| AVS 59th Annual International Symposium and Exhibition | |
| Applied Surface Science | Thursday Sessions |
| Session AS-ThA |
| Session: | Applications of Large Cluster Ion Beams - Part 2 (2:00-3:20 pm)/ Surface Analysis using Synchrotron Techniques (3:40-5:40 pm) |
| Presenter: | F. Offi, CNISM and Dipartimento di Fisica, Università Roma Tre, Italy |
| Authors: | F. Offi, CNISM and Dipartimento di Fisica, Università Roma Tre, Italy F. Borgatti, CNR-ISMN, Bologna, Italy Y. Yamashita, Synchrotron X-ray Station at SPring-8, NIMS, Japan A. Yang, Synchrotron X-ray Station at SPring-8, NIMS, Japan M. Kobata, Synchrotron X-ray Station at SPring-8, NIMS, Japan K. Kobayashi, Synchrotron X-ray Station at SPring-8, NIMS, Japan C. Park, Peter Grünberg Institut, Research Center Jülich, Germany A. Herpers, Peter Grünberg Institut, Research Center Jülich, Germany R. Dittmann, Peter Grünberg Institut, Research Center Jülich, Germany G. Panaccione, CNR-IOM, Basovizza-Trieste, Italy |
| Correspondent: | Click to Email |
Electrical pulse induced resistance change has been observed at several oxides interfaces but its microscopic origin is still an open issue.
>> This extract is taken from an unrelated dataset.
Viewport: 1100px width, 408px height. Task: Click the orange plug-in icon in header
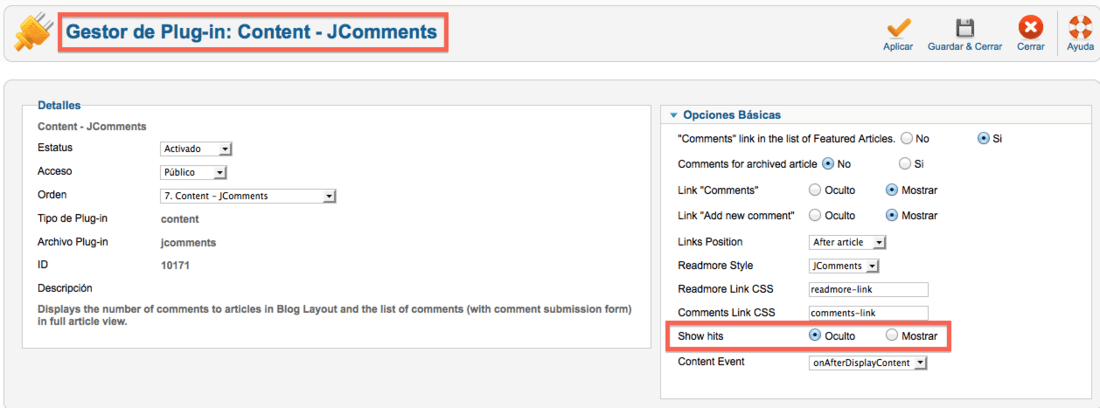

In order to shed light on this problem we investigated with hard x-ray photoemission spectroscopy (HAXPES) the interface electronic structure of Ti covered 40 nm PrCaMnO3 (PCMO) film within SrRuO3/PrCaMn03/Ti/Pt devices exhibiting resistive switching behaviour. In particular, we searched for differences arising among the spectra of the virgin (not formed) and the high-resistivity states (HRS). The electronic structure of the Ti top electrode has been probed by measuring the Ti 2p spectra. The identification of the Ti 2p chemical states on the basis of literature binding energy (BE) values, indicate that the dominant Ti peak at lower BE corresponds to metallic state. Evidence is also found for the presence of Ti(IV) chemical state, due to the formation of TiO2, and of other intermediate oxide species. Interestingly, the peak corresponding to Ti(IV) is more intense for the HRS than for the virgin state of the samples, suggesting that formation of Ti oxide is induced in the HRS thorough redox reactions related to the migration of oxygen ions from the PCMO inside the Ti layer. Moreover, the core-level spectra of all the elements of the PCMO layer, when compared to the spectra of the reference (uncovered) thick films of these materials, show BE shift and a change of the spectral lineshape that strongly resembles the BE shift dependence of the photoemission spectra on the amount of hole doping, which is related to the change of the chemical potential. Therefore the HAXPES results show changes of the PCMO and Ti electronic structure for this manganite heterostructure, indicating the increment of Ti oxide in the high-resistivity state and pinning of the PCMO chemical potential.